Thanks for jumping in Csquared - I cannot speak for why the local distributor for the HM-1 in Greece would be telling you that you cannot operate the machine in temperatures over 77'. SWF East is in Florida and we have daytime temperatures above 77' 85% of the time, right now our daytime temperatures are averaging over 90'. The ideal conditions would be mid 70's and humidity around 50%, but by no means will the machine not work outside of these conditions. 

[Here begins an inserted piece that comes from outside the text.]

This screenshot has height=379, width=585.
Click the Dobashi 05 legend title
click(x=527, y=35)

If the temperature you mentioned were the max operating temperature of the HM-1 - then the T-Jet, Flexi, Anajet and all the other Epson based machines would be in the same boat as they use similar print engines and similar inksets. I would suggest that you run your machine in a climate controlled environment as much as possible as they tempuratures and humidity will be closer to the ideal - but that doesn't mean that outside of these conditions will keep the machine from functioning, you may just need to be more diligent about your maintenance.

Hope this helps!


----------



## discmann (Sep 3, 2007)

hi Don, thanks for answering! i need some encouragement you know...well the local expert doesn't seem to know a lot about hm1. and you should also know that i like this machine that's why i worry a lot about the conditions, ink etc. what about the cleaning solution in the lines? it is in there for about 2 weeks now.
let me know please


----------



## Don-ColDesi (Oct 18, 2006)

Cleaning solution left in your lines is not a bad way to store the machine. We store our training machine at one of our remote locations this way - often for 2-3 weeks at a time. I would suggest that you run the machine regularly however as this will help you to be prepared for operation once the business picks up. 

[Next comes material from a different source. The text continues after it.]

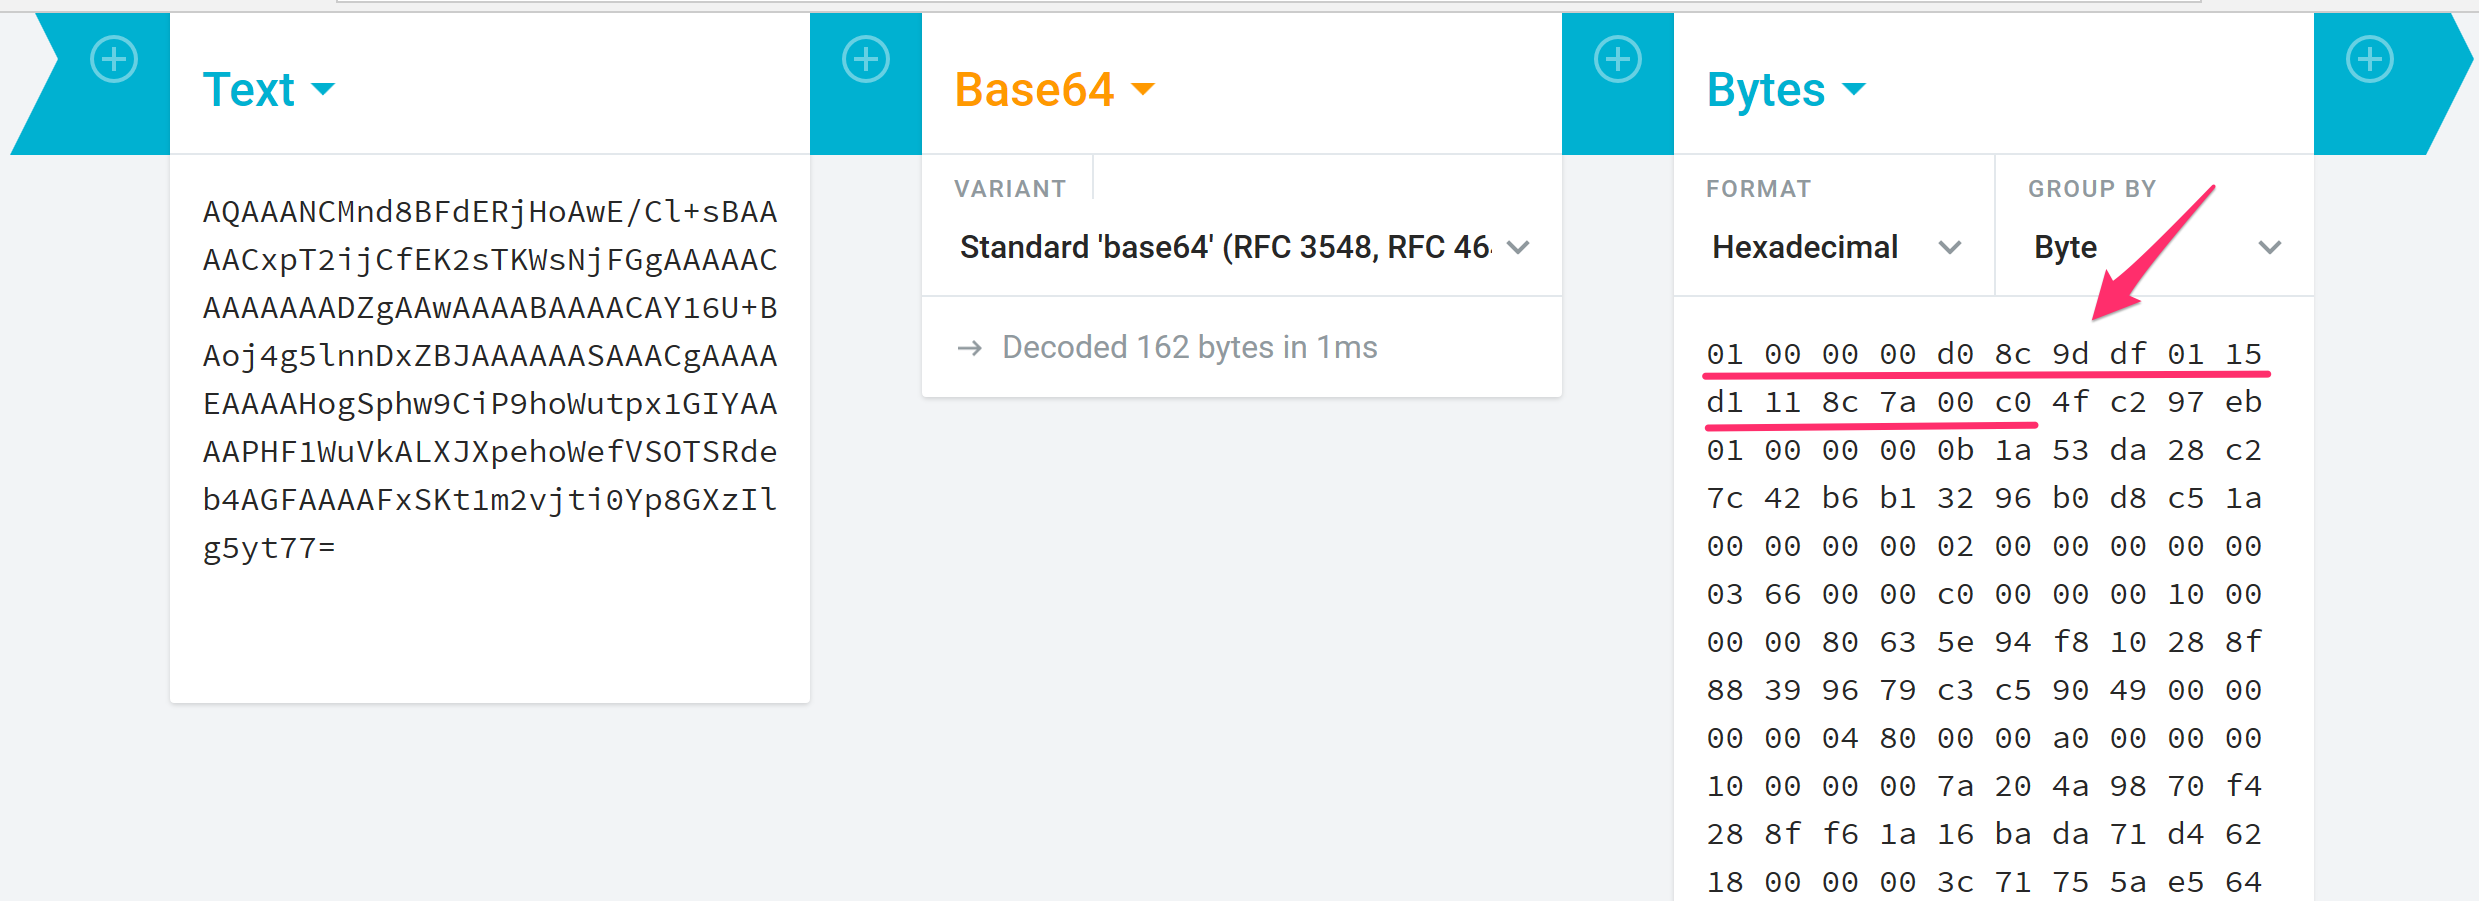The height and width of the screenshot is (901, 2479).
Task: Click the caret next to the Bytes heading
Action: pos(1856,90)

A side note here - if you are not going to run the machine for a week or so - you may find it cheaper (and easier) to simply leave the machine turned on and let it do its regular head cleanings. There is a fair amount of ink waste in flushing and refilling the ink lines, potentially more than would be used by letting the machine run the head cleanings.

Hope this helps!


----------



## discmann (Sep 3, 2007)

you are a gentleman! now this final question: i might print only 3-5 t-shirts per day as i am a beginner. would this cause early clogging? hm1 seems to have been produced for heavier work load. obviously perfect routine maintenance. danger?


----------



## Don-ColDesi (Oct 18, 2006)

Hi Ilias,

Simply put, the HM-1 is a production machine, there are fixed expenses with running the machine every day - whether you print shirts or not. I would recommend that you take the "slow days" to practice your printing methods, learn more about the machine and perfect your white ink printing. If you are only printing 3-5 shirts per day - it will take a long time to pay off your machine. 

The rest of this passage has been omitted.